══ DATASET CONTENT

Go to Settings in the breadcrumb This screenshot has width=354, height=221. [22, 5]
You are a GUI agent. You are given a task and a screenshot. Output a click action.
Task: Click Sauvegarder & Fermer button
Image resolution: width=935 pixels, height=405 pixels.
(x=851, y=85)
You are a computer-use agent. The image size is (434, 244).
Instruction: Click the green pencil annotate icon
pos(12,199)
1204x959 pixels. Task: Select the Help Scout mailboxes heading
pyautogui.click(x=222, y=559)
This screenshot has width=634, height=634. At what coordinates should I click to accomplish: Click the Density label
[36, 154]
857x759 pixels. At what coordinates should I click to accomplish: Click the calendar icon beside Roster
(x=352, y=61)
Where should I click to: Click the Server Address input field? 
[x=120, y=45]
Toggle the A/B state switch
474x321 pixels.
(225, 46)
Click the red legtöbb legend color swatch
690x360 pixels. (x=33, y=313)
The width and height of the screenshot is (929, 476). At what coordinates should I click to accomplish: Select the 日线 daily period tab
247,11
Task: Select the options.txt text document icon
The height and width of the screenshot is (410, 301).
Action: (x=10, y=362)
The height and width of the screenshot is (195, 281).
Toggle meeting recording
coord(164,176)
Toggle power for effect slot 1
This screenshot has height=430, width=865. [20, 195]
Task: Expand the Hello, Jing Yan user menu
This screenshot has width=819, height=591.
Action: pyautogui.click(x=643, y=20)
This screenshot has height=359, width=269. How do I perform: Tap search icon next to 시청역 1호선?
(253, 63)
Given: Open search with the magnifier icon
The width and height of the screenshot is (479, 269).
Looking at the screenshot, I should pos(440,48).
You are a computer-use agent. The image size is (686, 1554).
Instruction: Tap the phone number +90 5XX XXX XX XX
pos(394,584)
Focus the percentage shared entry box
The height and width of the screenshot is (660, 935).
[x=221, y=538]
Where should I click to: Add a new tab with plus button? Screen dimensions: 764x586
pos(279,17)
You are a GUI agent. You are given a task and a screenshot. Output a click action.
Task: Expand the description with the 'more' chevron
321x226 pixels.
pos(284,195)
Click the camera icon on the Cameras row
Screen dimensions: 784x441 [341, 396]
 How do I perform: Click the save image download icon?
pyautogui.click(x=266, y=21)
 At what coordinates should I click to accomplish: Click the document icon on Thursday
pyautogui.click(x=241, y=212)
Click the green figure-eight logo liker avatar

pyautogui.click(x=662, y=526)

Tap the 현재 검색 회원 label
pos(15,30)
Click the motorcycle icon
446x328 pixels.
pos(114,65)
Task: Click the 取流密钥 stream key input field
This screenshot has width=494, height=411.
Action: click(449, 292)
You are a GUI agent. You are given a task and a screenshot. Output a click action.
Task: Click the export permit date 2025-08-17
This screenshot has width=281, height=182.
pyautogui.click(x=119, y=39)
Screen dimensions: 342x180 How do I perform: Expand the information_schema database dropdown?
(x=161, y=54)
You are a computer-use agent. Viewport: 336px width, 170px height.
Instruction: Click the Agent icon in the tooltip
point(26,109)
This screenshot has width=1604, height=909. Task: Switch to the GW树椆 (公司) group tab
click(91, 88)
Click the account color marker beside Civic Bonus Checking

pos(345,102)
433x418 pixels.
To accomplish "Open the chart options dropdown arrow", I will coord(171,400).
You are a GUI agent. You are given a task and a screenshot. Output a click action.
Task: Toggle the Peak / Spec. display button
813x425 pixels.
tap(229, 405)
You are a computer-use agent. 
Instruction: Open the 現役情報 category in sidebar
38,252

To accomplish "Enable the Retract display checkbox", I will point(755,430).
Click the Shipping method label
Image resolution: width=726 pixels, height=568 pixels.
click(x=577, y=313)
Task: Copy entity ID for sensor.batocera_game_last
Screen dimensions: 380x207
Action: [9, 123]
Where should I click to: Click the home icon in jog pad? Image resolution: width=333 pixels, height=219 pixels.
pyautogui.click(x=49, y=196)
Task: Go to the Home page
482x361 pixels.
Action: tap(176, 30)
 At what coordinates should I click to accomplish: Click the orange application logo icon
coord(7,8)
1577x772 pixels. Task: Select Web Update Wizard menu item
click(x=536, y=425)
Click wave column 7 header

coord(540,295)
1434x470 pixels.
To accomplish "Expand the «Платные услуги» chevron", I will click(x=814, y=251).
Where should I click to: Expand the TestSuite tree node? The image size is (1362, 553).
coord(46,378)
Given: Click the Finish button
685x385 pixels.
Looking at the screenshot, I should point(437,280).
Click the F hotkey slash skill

════

> _TASK BRIEF_
Generate an exact reproduction of all entries.

> _OUTPUT BELOW_
Go to Settings in the breadcrumb This screenshot has width=354, height=221. [22, 5]
You are a GUI agent. You are given a task and a screenshot. Output a click action.
Task: Click Sauvegarder & Fermer button
Image resolution: width=935 pixels, height=405 pixels.
(x=851, y=85)
You are a computer-use agent. The image size is (434, 244).
Instruction: Click the green pencil annotate icon
pos(12,199)
1204x959 pixels. Task: Select the Help Scout mailboxes heading
pyautogui.click(x=222, y=559)
This screenshot has width=634, height=634. At what coordinates should I click to accomplish: Click the Density label
[36, 154]
857x759 pixels. At what coordinates should I click to accomplish: Click the calendar icon beside Roster
(x=352, y=61)
Where should I click to: Click the Server Address input field? 
[x=120, y=45]
Toggle the A/B state switch
474x321 pixels.
(225, 46)
Click the red legtöbb legend color swatch
690x360 pixels. (x=33, y=313)
The width and height of the screenshot is (929, 476). At what coordinates should I click to accomplish: Select the 日线 daily period tab
247,11
Task: Select the options.txt text document icon
The height and width of the screenshot is (410, 301).
Action: (x=10, y=362)
The height and width of the screenshot is (195, 281).
Toggle meeting recording
coord(164,176)
Toggle power for effect slot 1
This screenshot has height=430, width=865. [20, 195]
Task: Expand the Hello, Jing Yan user menu
This screenshot has width=819, height=591.
Action: pyautogui.click(x=643, y=20)
This screenshot has height=359, width=269. How do I perform: Tap search icon next to 시청역 1호선?
(253, 63)
Given: Open search with the magnifier icon
The width and height of the screenshot is (479, 269).
Looking at the screenshot, I should pos(440,48).
You are a computer-use agent. The image size is (686, 1554).
Instruction: Tap the phone number +90 5XX XXX XX XX
pos(394,584)
Focus the percentage shared entry box
The height and width of the screenshot is (660, 935).
[x=221, y=538]
Where should I click to: Add a new tab with plus button? Screen dimensions: 764x586
pos(279,17)
You are a GUI agent. You are given a task and a screenshot. Output a click action.
Task: Expand the description with the 'more' chevron
321x226 pixels.
pos(284,195)
Click the camera icon on the Cameras row
Screen dimensions: 784x441 [341, 396]
 How do I perform: Click the save image download icon?
pyautogui.click(x=266, y=21)
 At what coordinates should I click to accomplish: Click the document icon on Thursday
pyautogui.click(x=241, y=212)
Click the green figure-eight logo liker avatar

pyautogui.click(x=662, y=526)

Tap the 현재 검색 회원 label
pos(15,30)
Click the motorcycle icon
446x328 pixels.
pos(114,65)
Task: Click the 取流密钥 stream key input field
This screenshot has width=494, height=411.
Action: click(449, 292)
You are a GUI agent. You are given a task and a screenshot. Output a click action.
Task: Click the export permit date 2025-08-17
This screenshot has width=281, height=182.
pyautogui.click(x=119, y=39)
Screen dimensions: 342x180 How do I perform: Expand the information_schema database dropdown?
(x=161, y=54)
You are a computer-use agent. Viewport: 336px width, 170px height.
Instruction: Click the Agent icon in the tooltip
point(26,109)
This screenshot has width=1604, height=909. Task: Switch to the GW树椆 (公司) group tab
click(91, 88)
Click the account color marker beside Civic Bonus Checking

pos(345,102)
433x418 pixels.
To accomplish "Open the chart options dropdown arrow", I will coord(171,400).
You are a GUI agent. You are given a task and a screenshot. Output a click action.
Task: Toggle the Peak / Spec. display button
813x425 pixels.
tap(229, 405)
You are a computer-use agent. 
Instruction: Open the 現役情報 category in sidebar
38,252

To accomplish "Enable the Retract display checkbox", I will point(755,430).
Click the Shipping method label
Image resolution: width=726 pixels, height=568 pixels.
click(x=577, y=313)
Task: Copy entity ID for sensor.batocera_game_last
Screen dimensions: 380x207
Action: [9, 123]
Where should I click to: Click the home icon in jog pad? Image resolution: width=333 pixels, height=219 pixels.
pyautogui.click(x=49, y=196)
Task: Go to the Home page
482x361 pixels.
Action: tap(176, 30)
 At what coordinates should I click to accomplish: Click the orange application logo icon
coord(7,8)
1577x772 pixels. Task: Select Web Update Wizard menu item
click(x=536, y=425)
Click wave column 7 header

coord(540,295)
1434x470 pixels.
To accomplish "Expand the «Платные услуги» chevron", I will click(x=814, y=251).
Where should I click to: Expand the TestSuite tree node? The image size is (1362, 553).
coord(46,378)
Given: Click the Finish button
685x385 pixels.
Looking at the screenshot, I should point(437,280).
Click the F hotkey slash skill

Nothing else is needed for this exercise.